José Valencia Sánchez
En tiempos idos, los ayuntamientos no recibían las cuantiosas participaciones federales de hoy en día, tampoco los gobiernos locales; con el nacimiento del IVA en el sexenio de José López Portillo y las posteriores reformas al artículo 115 constitucional, se iniciaron las carretadas de dinero a estados y municipios.
Esta abundancia de recursos ha servido para el enriquecimiento de alcaldes, gobernadores y demás funcionarios públicos de distintos niveles, cuya voracidad nadie ha podido, ni querido frenar.
De vez en cuando, como ahora varios ex alcaldes de municipios pequeños, son llevados a prisión algunas piezas menores para aparentar que el combate a la corrupción va en serio.
Se vive una situación de penuria, de gobiernos endeudados, sin fondos y sin obra pública.
La gente se pregunta, ¿dónde está el dinero, por qué no encierran a los responsables y se les obliga a reintegrar lo que se llevaron?
Servidores públicos actuales y del pasado disfrutan descaradamente de riquezas mal habidas, mientras el pueblo carece de empleos y bienestar a pesar de los elevados impuestos que paga.
¿Por qué alcaldes no denuncian a sus predecesores y les exigen rendición de cuentas?
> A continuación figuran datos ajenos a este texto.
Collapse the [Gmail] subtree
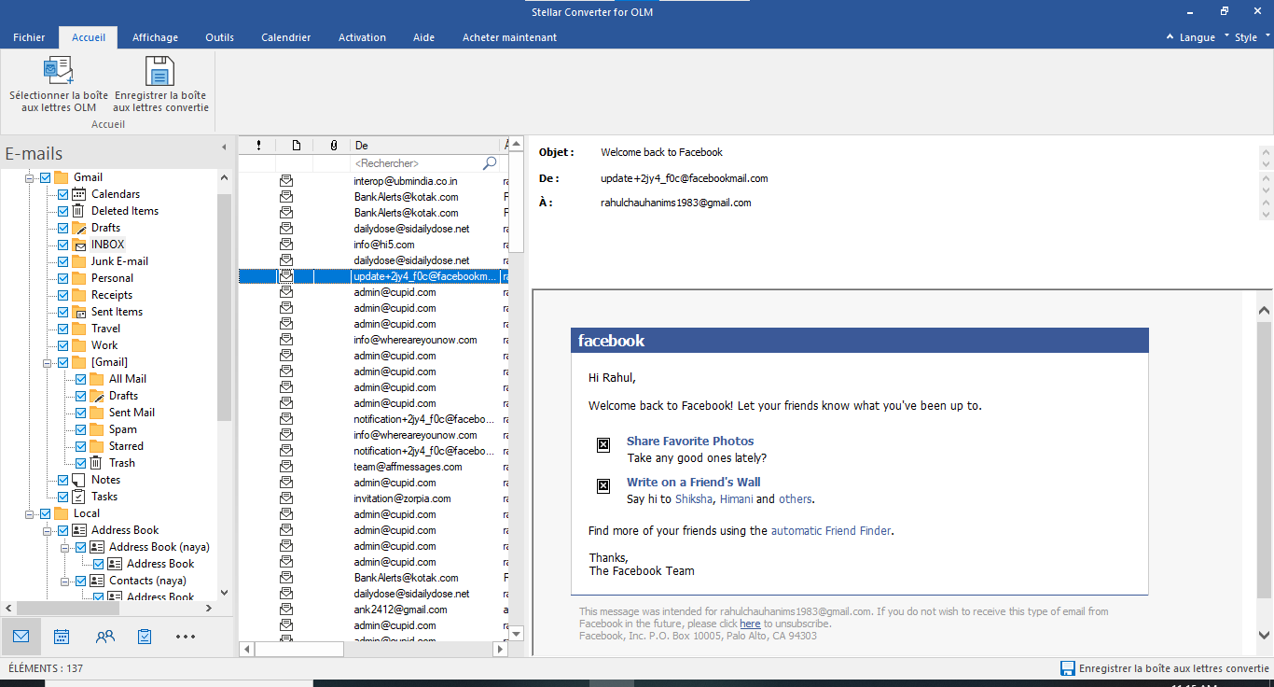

Prefieren guardar silencio y volverse cómplices de quienes saquearon las arcas municipales.
La corrupción no es privativa de los ayuntamientos, es una ominosa práctica a la que nos hemos malacostumbrado en todos los ámbitos, incluidos los gobiernos estatales y municipales.
Para cualquier trámite, negocio o servicio nos piden diezmo, comisión, moche, propina, gratificación o como gusten llamarle a esas dádivas entregadas y recibidas en lo oscurito o por debajo de la mesa.
No preguntemos dónde está la lana o quiénes se la robaron, todos sabemos quién es quién, queremos que se les encarcele de por vida e incauten las fortunas de origen ilícito. Así, este país saldría de la pobreza.